Un juif se vide le coeur
Photo : Tara Todras-Whitehill/AP/PC

Le conflit israélo-palestinien se répercute au Canada. Ottawa coupe en effet les vivres à des organisations humanitaires qui critiquent Israël. Il a retiré, l’an dernier, son financement aux écoles des Nations unies en Palestine. Et il a récemment appuyé une véritable purge au sein de Droits et Démocratie contre les membres de cet organisme public qui enquêtaient sur de possibles violations des droits des Palestiniens.

« C’est du maccarthysme », dénonce Stephen Scheinberg, professeur d’histoire des États-Unis, qui a enseigné plus de 40 ans à l’Université Concordia, à Montréal. Selon lui, cette chasse aux sorcières n’est pas sans rappeler l’état d’esprit qui régnait aux États-Unis dans les années 1950, époque où le sénateur Joseph McCarthy débusquait les « communistes ».
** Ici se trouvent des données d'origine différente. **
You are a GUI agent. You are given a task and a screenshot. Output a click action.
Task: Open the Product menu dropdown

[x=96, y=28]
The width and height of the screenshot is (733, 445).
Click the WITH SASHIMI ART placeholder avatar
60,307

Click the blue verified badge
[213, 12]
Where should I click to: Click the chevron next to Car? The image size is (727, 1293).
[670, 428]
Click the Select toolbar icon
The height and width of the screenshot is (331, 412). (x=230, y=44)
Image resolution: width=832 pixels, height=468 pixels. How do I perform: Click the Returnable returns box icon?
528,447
L’hiver dernier, le conflit israélo-palestinien a provoqué une crise au sein de Droits et Démocratie. Cet organisme indépendant, créé en 1988 sous Brian Mulroney, a pour mandat de soutenir la défense des droits de la personne dans le monde et de promouvoir la démocratie. Or, des membres de son conseil d’administration, associés au B’nai Brith et à la droite religieuse chrétienne, y ont mené, avec l’assentiment du gouvernement conservateur, une cabale contre son président, Rémy Beauregard, jugé trop sympathique à la cause palestinienne. La mort subite de Rémy Beauregard – qui a succombé à un arrêt cardiaque en janvier – a attiré l’attention du public sur cette guerre interne visant à faire taire la critique à l’égard d’Israël.
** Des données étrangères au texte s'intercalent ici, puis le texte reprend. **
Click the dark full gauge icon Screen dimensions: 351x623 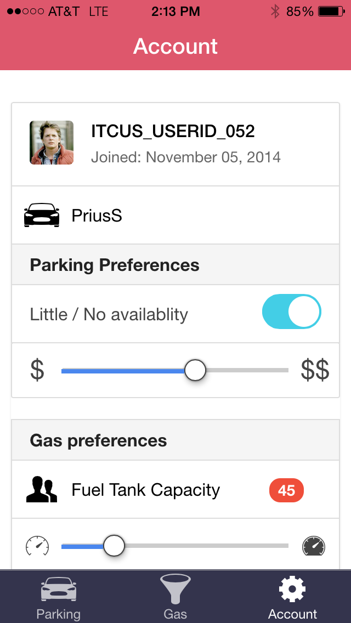point(314,546)
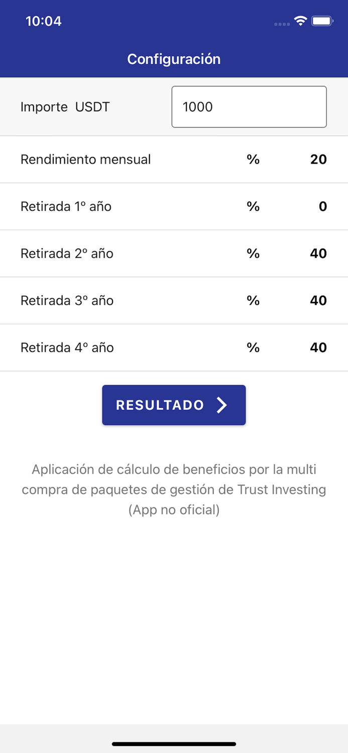Select the Importe USDT input field

point(249,106)
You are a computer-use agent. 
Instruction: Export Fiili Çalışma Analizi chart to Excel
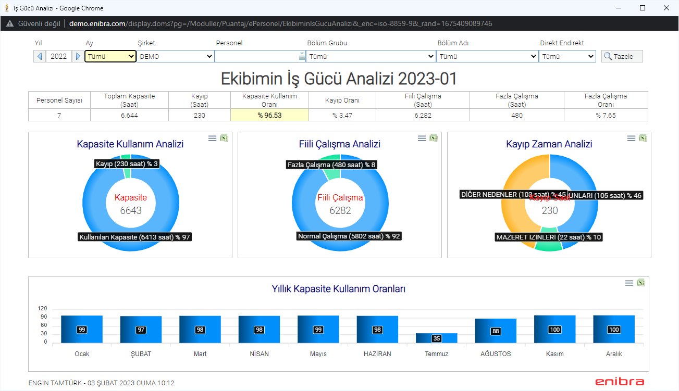434,138
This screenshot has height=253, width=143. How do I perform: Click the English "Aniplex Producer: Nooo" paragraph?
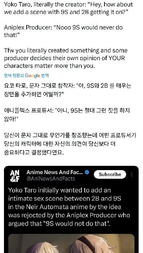pyautogui.click(x=63, y=31)
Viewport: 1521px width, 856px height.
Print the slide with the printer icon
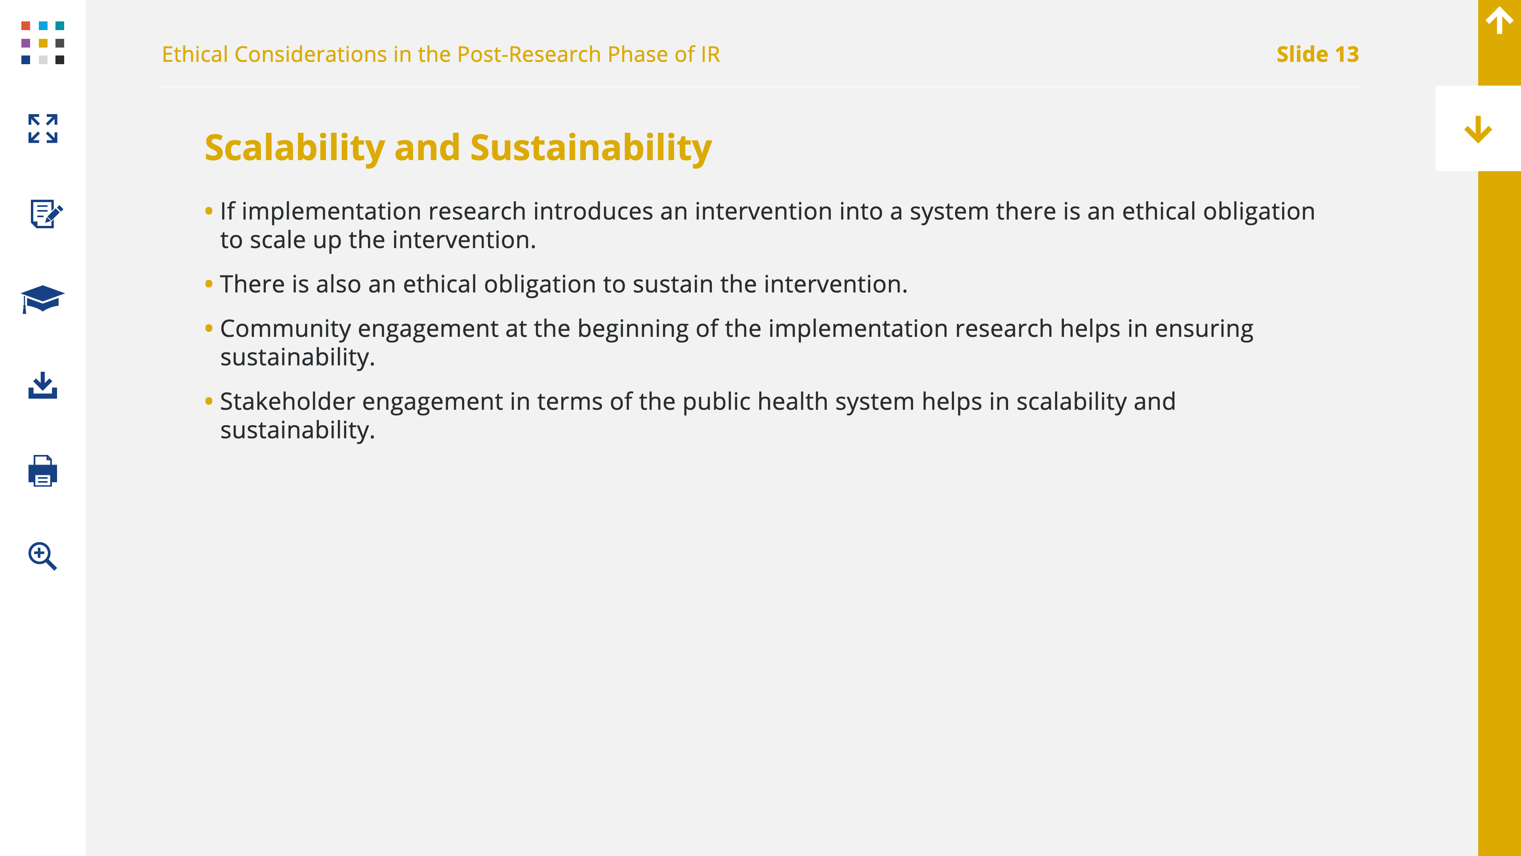coord(43,471)
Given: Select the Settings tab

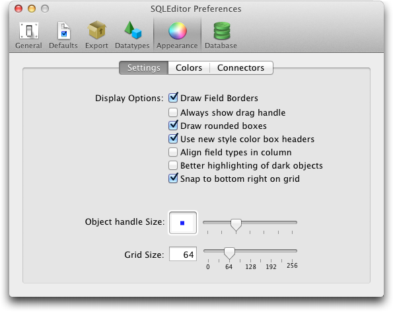Looking at the screenshot, I should [x=143, y=67].
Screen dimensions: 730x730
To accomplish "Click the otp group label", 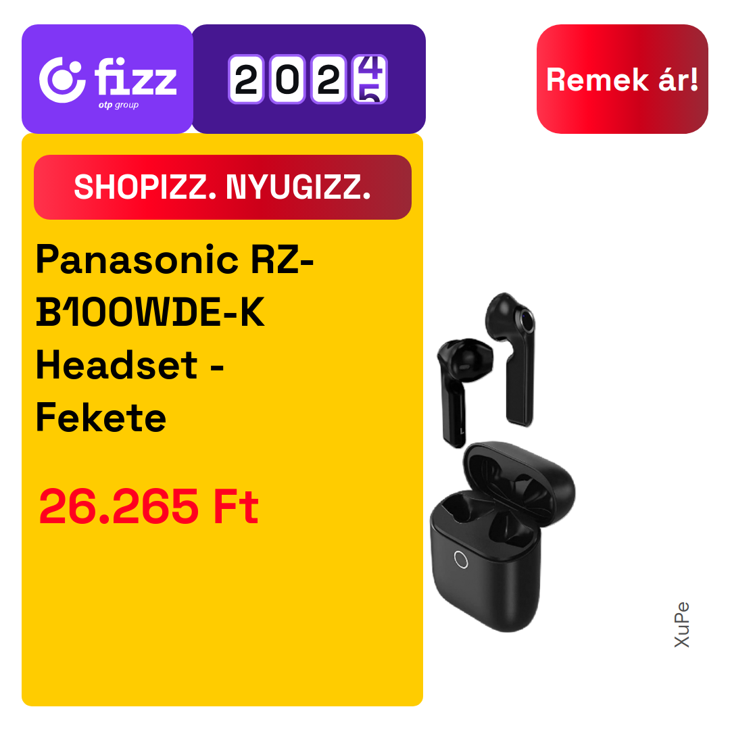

Le professeur Scheinberg a été actif pendant une vingtaine d’années au sein du B’nai Brith, la plus ancienne organisation juive de lobby et d’activité communautaire au Canada. Cette association internationale compte des sections dans de nombreux pays et s’occupe, entre autres, de promouvoir et de défendre Israël. Stephen Scheinberg a quitté la direction de B’nai Brith Canada il y a cinq ans pour protester contre un virage à droite de l’organisation. L’actualité l’a rencontré à Côte-Saint-Luc.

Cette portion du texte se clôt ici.